Home » Occupational Safety and Health and its Consideration in Higher Education

Occupational Safety and Health and its Consideration in Higher Education

afety is the highest goal in a mining operation due to its responsibility towards the involved persons as employees but also in terms of the society. Furthermore, economical risks are closely related to unsafe working standards enhancing the severity of incidents. The mentality for safe and aware behavior needs to be set for all internal stakeholders of mining activities and thus needs to be included in the Engineering education. This paper presents, based on the aim of occupational safety and health, a content-based and conceptual integration in modern higher education as a base for safe mines of the future.

Authors/Autoren: Dr.-Ing. Alexander Hutwalker, Angela Binder M. Sc., Prof. Dr.-Ing. Oliver Langefeld, Institut für Bergbau, TU Clausthal, Clausthal-Zellerfeld

1  Introduction

The aim of university education is to equip young people with the necessary skills and competencies for their professional life. Regardless of the subject area, this means that future developments in the field must already be taken into account when planning the curricula in order to meet the requirements of the labor market. Only in this way it can be ensured that graduates leave the universities with a competence profile that meets the needs of companies and the labor market. It must be considered that a student who currently (2021) starts a university degree will be a part of the workforce until 2065 or longer.

The future cannot be predicted without uncertainty, and so there is always a degree of uncertainty with regard to the relevance of individual courses when creating curricula. However, this can be reduced by intensive observation of the labor market, depending on the respective subject areas, to such an extent that graduates leave the universities well-prepared to start their careers. In order to make a decision for the field of primary raw material extraction, the framework for future raw material projects must first be estimated in order to derive requirements from this.

When these are considered, it can be seen that deeper deposits will be mined in more remote areas in the future, as near-surface deposits near populated areas are finite. In addition, the average size of mines will increase, both for new operations and in currently existing operations due to progressive mining. Regardless of the constraints imposed by the deposit, rapid technological development in areas such as sensors, data processing and communications are having a significant impact on developments in the mining industry. In addition, growing environmental awareness among the general public and, based on this, an increased focus on corporate social responsibility (CSR) are having a strong influence on all operations and decision-making processes.

THE TASKS:
1. According to the text on occupational safety in higher education, what kind of deposits will be mined in more remote areas in the future?
2. Duplicate every one of the records from the data source word for word, line by line, omitting the pictures.
The text and the records come from separate, unrelated sources.

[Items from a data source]

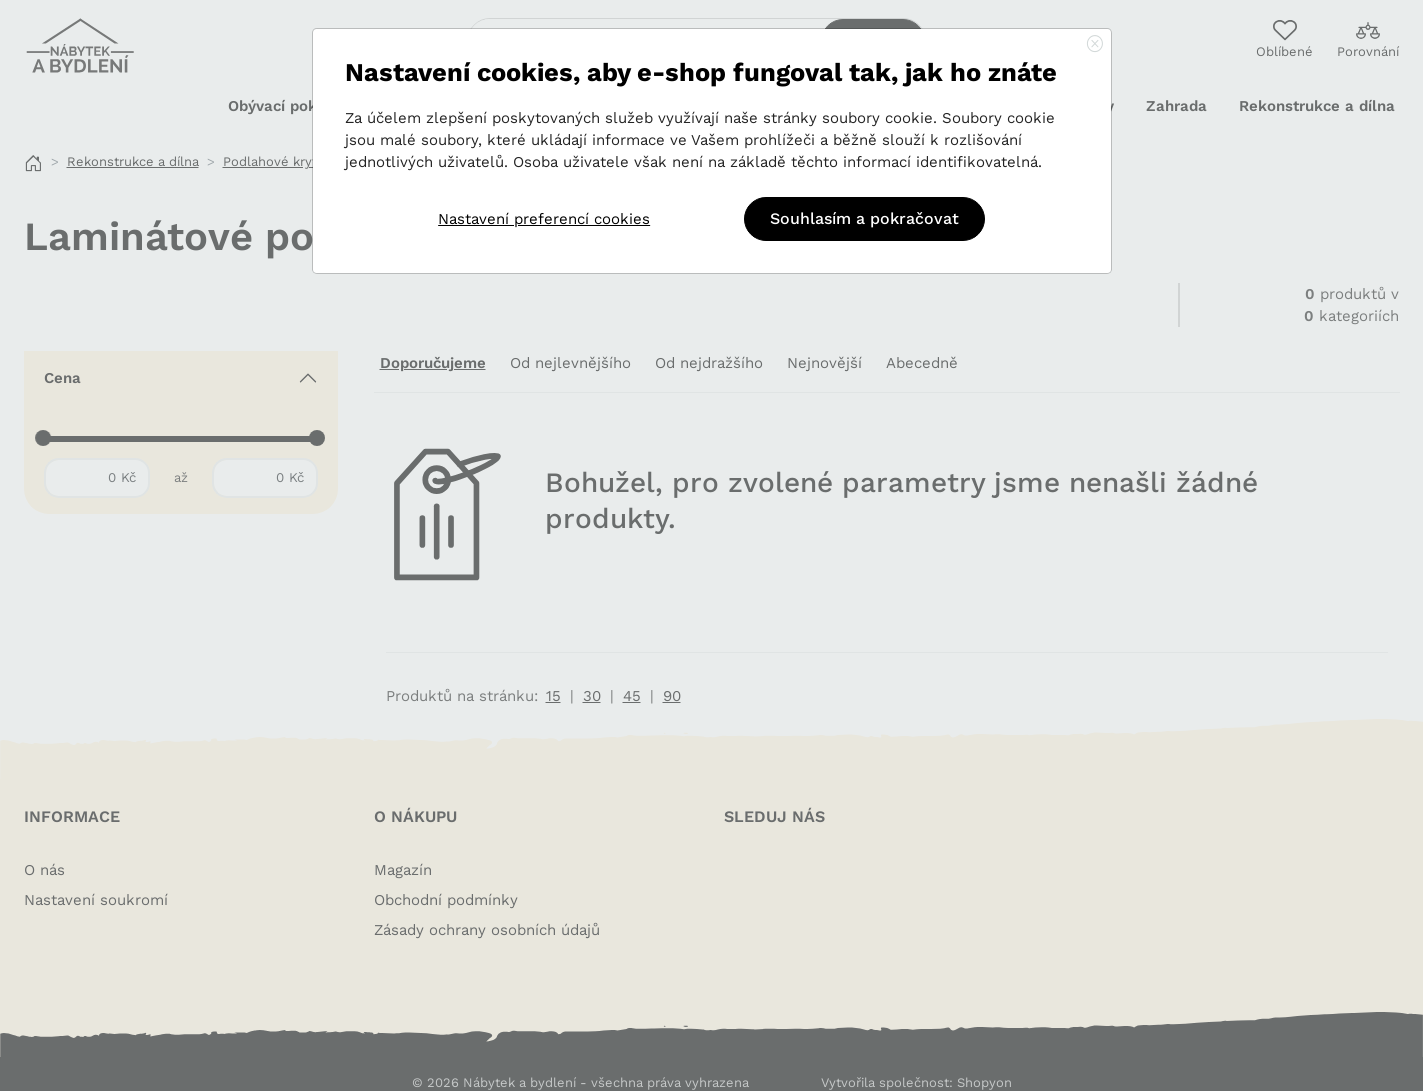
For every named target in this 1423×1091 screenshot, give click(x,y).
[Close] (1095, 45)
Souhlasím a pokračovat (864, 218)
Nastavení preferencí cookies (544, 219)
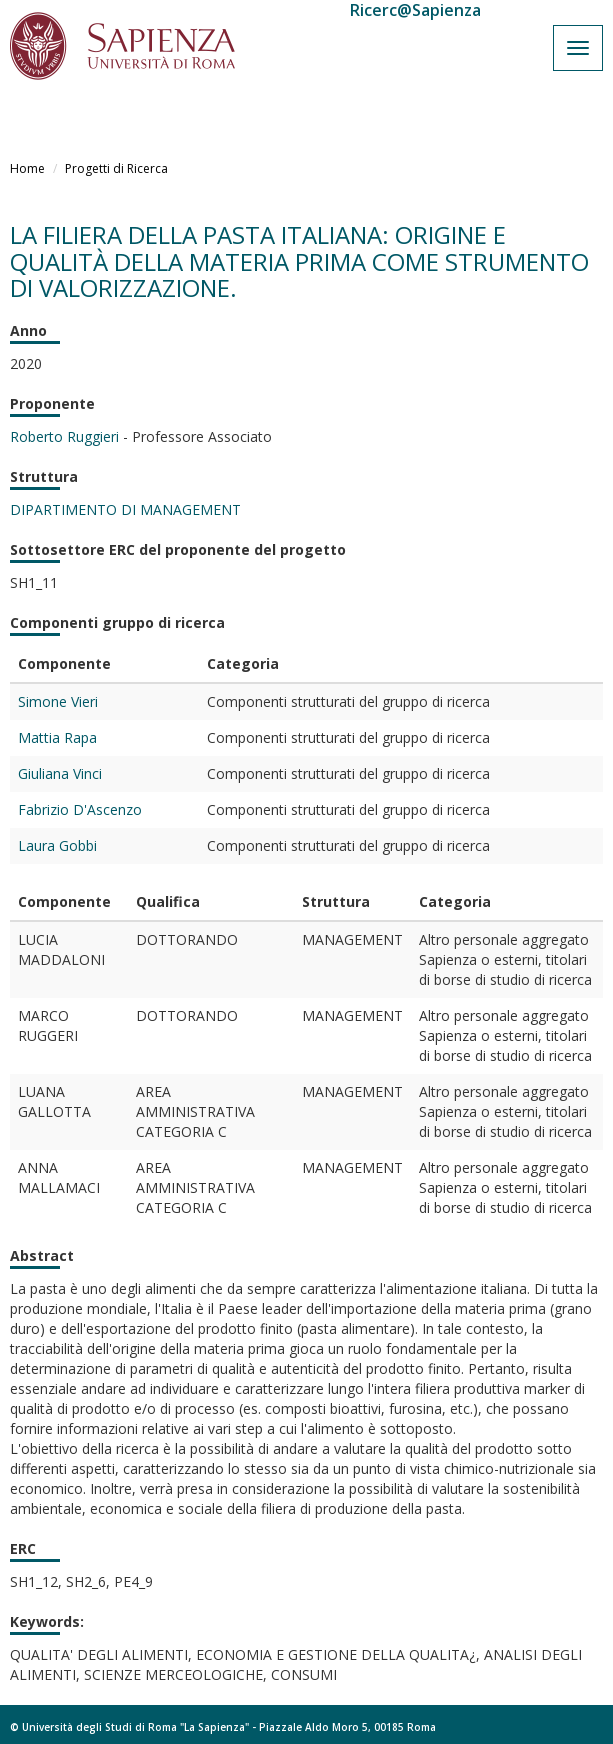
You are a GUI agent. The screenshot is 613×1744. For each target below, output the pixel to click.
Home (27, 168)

RESULTS BY TASK:
1. Deeper deposits.

2.
For every named target in this 1423×1091 screenshot, give click(x,y).
[Close] (1095, 45)
Souhlasím a pokračovat (864, 218)
Nastavení preferencí cookies (544, 219)
You are a GUI agent. The screenshot is 613×1744. For each target below, output the pixel to click.
Home (27, 168)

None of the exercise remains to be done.